CHALLENGE.
Write out every line of the material below, requests included. Multiply each coordinate in the answers by 0.75 and round it to a whole number, with halves rounded up.

Records of locating words and elements

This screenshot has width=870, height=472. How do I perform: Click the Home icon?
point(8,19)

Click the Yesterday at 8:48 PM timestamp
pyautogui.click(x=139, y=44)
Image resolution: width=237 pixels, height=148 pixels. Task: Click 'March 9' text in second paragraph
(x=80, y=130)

FINAL RESULT.
This screenshot has width=870, height=472. How do I perform: Click the Home icon?
point(6,14)

Click the Yesterday at 8:48 PM timestamp
pyautogui.click(x=104, y=33)
Image resolution: width=237 pixels, height=148 pixels. Task: Click 'March 9' text in second paragraph
(x=60, y=98)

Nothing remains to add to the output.